The Fiduciary Standard Buck Stops Here

If the fund management industry thinks it’s gotten away scot-free on the Dodd-Frank financial regulation reform bill—and several senior fund executives went on the record last week to say it has no impact—the industry’s got another thing coming.

The new law makes clear that all financial services selling agents, investment advisors and 401(k) plan sponsors alike, will be held to higher, consistent fiduciary standards.

That means fees will have to be disclosed more clearly upfront—in crystal-clear plain English.
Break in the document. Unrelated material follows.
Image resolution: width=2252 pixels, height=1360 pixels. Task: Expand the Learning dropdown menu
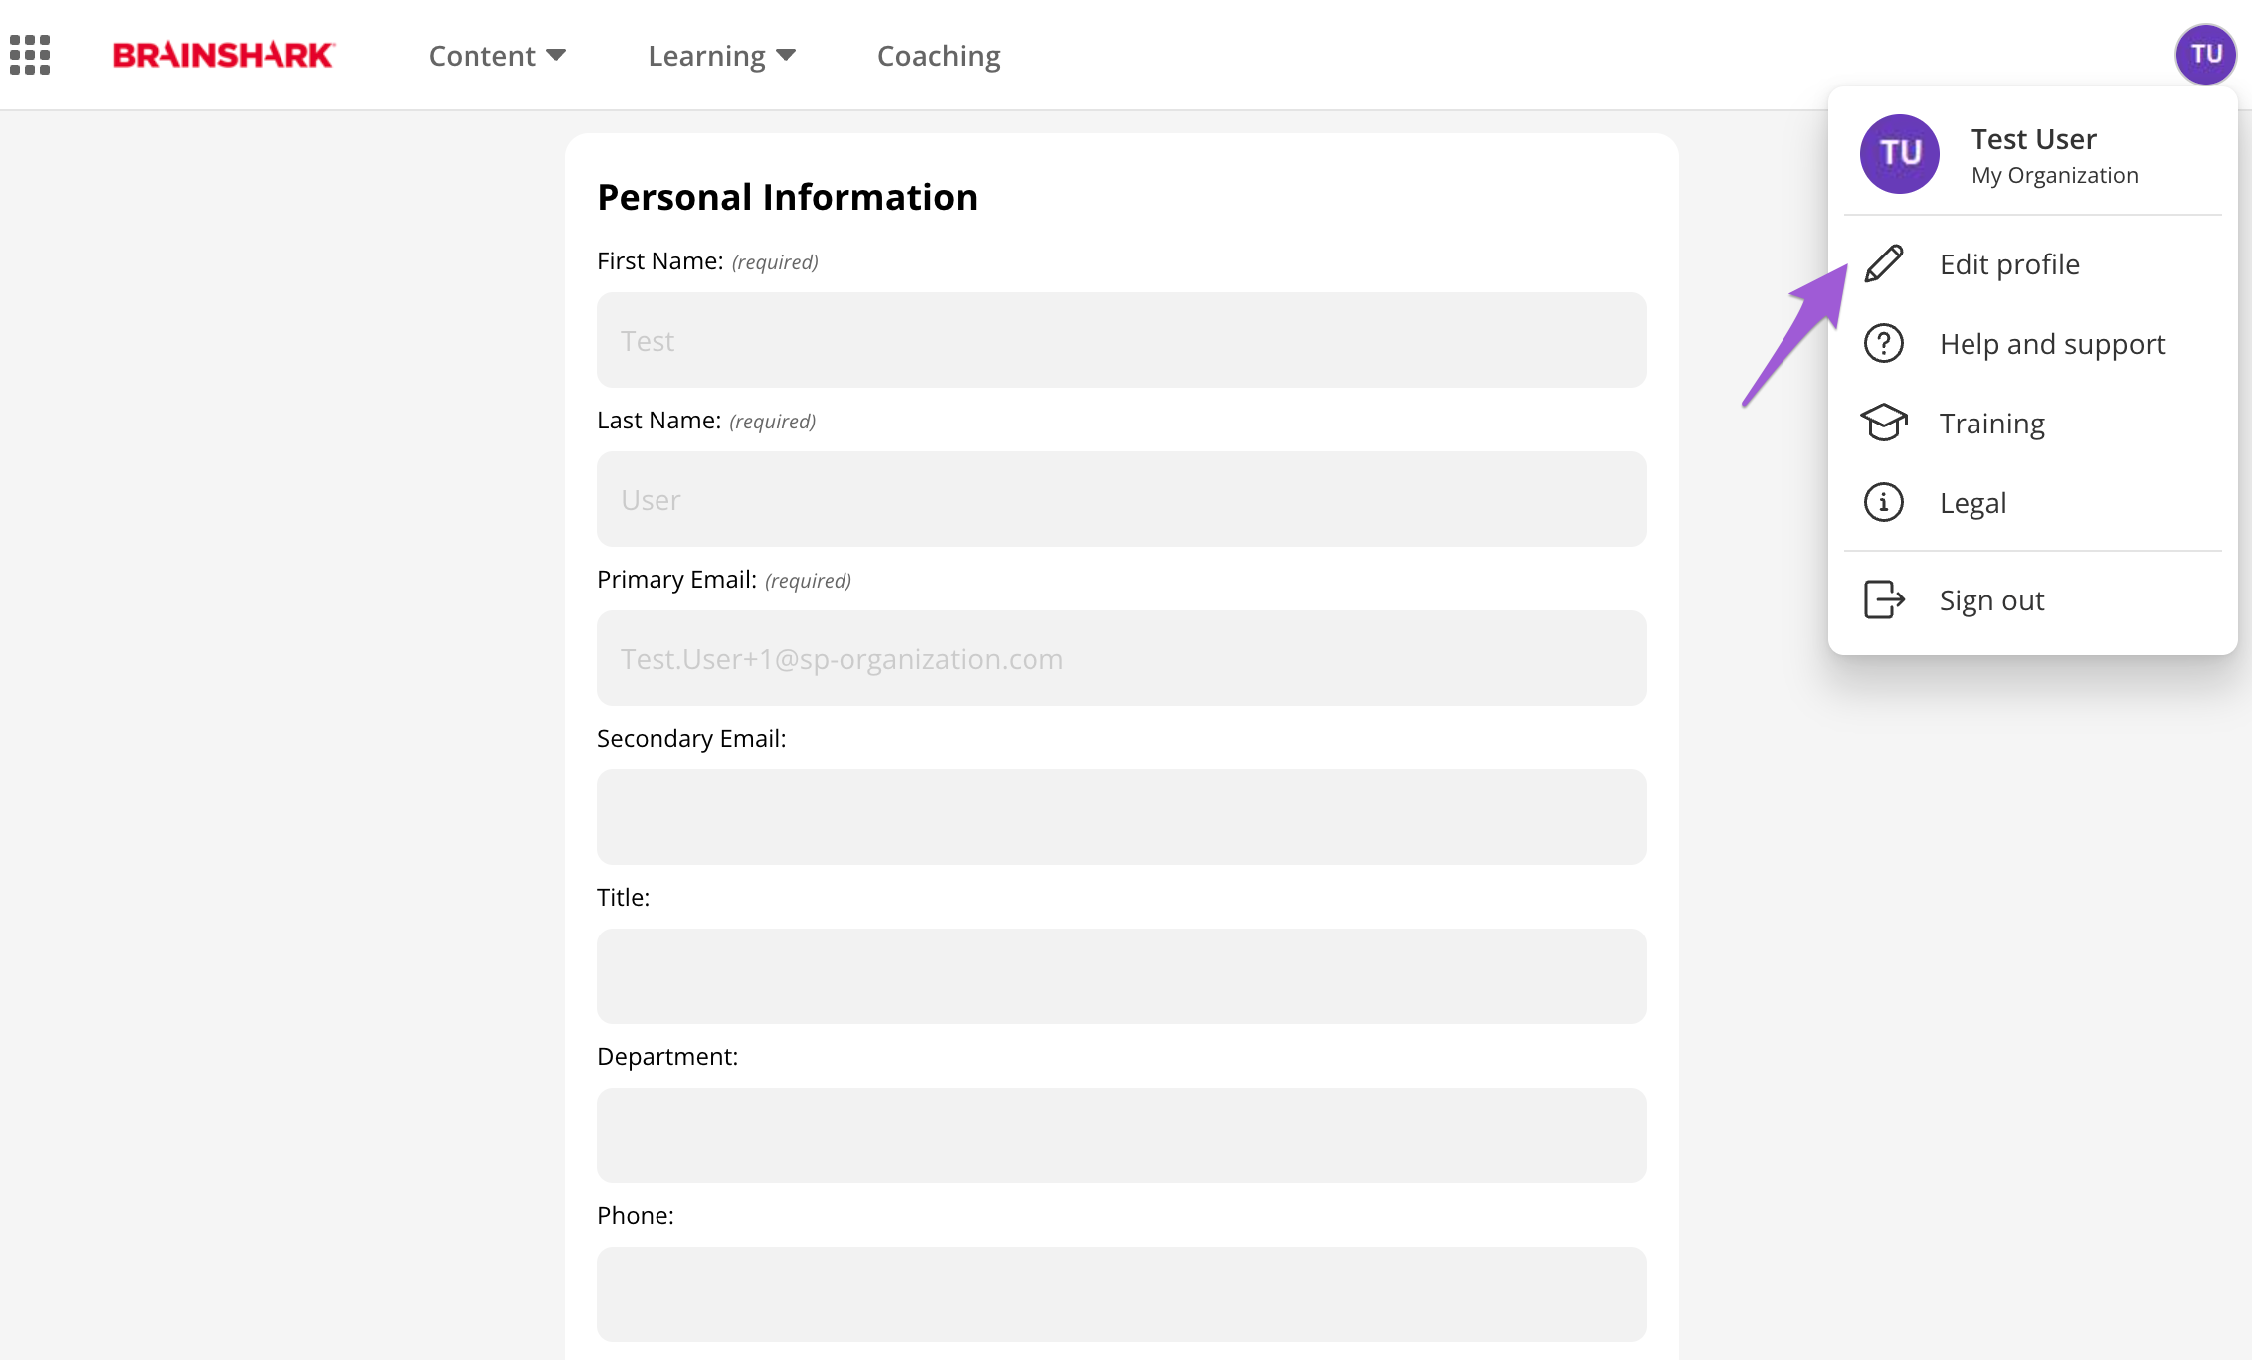click(721, 56)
Dollars and cents would be nice, too.

The new fiduciary standards also mean fund management sales agents will have to perform further due diligence on the appropriateness of funds, securities and annuities selections for investors.

That also means—perhaps in the most importance sense of the word "fiduciary"—that the buck finally stops.

Where does the buck stop, exactly?

With the product manufacturers, the wholesalers, national accounts teams and corresponding broker/dealer gatekeepers and sales desks. With the 401(k), 529 and health savings account plan sponsors, education and advice providers; plan, pension and benefits consultants; fund administration platforms; investment advisors and state treasurers.

Foremost, among the sales channels, the responsibility to uphold the new fiduciary standards lies with the 635,000 U.S. registered reps who serve millions of Americans, according to the latest FINRA data. As well, there are 400,000 financial advisers, insurance agents and RIAs, who also serve the same.

Finally, at its most crystallized and critical juncture, the new fiduciary standards must be supported through robust software and data management interconnectivity between fund companies and brokers, as well as the back-office transactional systems supporting them.

Where do we go from here?

The best thing the mutual fund, separately managed account, hedge fund and retirement income industries can collectively do to uphold the fiduciary standard is to tell investors that, indeed, shareholders come first.

The fund industry can do this by collectively working within each individual company and across competitive boundary lines to tell the American public that, yes, it was not not the genesis of the financial crisis, recession, job and wealth loss.

Then, by adhering to the higest of fiduciary standards, demonstrate to its customers that it is on their side and fully committed to do right by them and their investments.